[Extracted data entries]
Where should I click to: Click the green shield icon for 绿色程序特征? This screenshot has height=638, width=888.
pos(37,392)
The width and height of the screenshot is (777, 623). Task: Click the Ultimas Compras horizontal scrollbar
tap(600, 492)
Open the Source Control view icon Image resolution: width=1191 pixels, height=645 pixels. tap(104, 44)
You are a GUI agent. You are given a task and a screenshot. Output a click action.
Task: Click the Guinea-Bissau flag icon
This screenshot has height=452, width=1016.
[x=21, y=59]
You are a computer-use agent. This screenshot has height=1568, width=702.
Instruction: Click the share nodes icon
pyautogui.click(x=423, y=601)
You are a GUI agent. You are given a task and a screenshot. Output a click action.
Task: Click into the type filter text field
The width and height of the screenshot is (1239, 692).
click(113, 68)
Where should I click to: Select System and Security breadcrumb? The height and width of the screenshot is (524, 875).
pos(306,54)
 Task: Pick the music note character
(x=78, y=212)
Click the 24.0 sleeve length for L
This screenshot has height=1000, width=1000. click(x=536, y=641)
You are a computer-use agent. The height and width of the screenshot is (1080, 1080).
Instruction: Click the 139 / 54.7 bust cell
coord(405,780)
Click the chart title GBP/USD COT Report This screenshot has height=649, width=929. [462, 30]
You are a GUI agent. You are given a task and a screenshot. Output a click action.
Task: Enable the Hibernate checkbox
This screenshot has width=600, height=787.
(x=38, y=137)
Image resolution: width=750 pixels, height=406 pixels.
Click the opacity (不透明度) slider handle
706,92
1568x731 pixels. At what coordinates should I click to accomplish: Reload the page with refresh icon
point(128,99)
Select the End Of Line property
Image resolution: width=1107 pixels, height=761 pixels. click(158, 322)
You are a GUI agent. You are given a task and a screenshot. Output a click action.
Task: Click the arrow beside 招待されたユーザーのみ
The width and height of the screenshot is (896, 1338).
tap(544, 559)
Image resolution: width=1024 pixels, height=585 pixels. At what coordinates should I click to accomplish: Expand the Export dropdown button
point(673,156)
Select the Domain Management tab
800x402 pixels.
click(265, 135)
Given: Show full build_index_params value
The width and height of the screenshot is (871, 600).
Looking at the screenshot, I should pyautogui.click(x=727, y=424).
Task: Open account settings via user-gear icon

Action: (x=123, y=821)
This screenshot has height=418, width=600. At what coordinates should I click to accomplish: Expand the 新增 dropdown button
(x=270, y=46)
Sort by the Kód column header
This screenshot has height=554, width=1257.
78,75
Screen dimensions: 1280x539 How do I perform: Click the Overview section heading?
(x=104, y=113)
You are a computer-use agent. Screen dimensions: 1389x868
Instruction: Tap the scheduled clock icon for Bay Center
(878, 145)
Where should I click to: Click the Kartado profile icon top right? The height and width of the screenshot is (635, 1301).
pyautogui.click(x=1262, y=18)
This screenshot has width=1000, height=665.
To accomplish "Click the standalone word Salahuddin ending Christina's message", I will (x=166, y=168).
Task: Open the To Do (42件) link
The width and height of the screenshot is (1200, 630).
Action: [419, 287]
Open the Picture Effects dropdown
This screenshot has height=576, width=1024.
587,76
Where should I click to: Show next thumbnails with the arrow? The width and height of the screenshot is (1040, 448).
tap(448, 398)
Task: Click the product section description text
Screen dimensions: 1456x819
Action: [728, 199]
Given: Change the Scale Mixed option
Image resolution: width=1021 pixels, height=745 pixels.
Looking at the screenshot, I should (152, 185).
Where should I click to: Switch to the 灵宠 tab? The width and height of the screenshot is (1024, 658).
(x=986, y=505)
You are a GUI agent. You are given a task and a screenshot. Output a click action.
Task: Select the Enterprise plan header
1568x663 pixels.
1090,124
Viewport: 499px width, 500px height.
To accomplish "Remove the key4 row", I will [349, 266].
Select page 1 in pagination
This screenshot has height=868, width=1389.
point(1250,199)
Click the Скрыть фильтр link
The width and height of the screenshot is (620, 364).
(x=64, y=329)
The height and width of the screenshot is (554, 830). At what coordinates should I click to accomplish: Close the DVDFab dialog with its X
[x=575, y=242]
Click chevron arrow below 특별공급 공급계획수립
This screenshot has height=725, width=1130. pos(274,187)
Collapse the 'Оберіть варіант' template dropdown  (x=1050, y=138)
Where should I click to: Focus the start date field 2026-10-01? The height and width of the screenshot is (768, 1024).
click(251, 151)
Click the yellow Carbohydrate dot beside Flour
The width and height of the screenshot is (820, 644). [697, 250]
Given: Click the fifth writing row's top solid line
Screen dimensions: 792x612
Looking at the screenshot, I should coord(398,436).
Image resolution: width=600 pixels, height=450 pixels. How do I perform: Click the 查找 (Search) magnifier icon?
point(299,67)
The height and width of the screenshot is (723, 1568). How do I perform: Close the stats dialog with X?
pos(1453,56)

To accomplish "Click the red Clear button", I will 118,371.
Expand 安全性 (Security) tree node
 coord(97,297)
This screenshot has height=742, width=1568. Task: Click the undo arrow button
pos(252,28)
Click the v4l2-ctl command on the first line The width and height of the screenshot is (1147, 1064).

*What the exercise asks*:
Only the lines that hold the word "will" are wanted; each should be pulled from the records.

*Solved problem*:
To accomplish "Click the standalone word Salahuddin ending Christina's message", I will (x=166, y=168).
To accomplish "Remove the key4 row", I will [349, 266].
To accomplish "Click the red Clear button", I will 118,371.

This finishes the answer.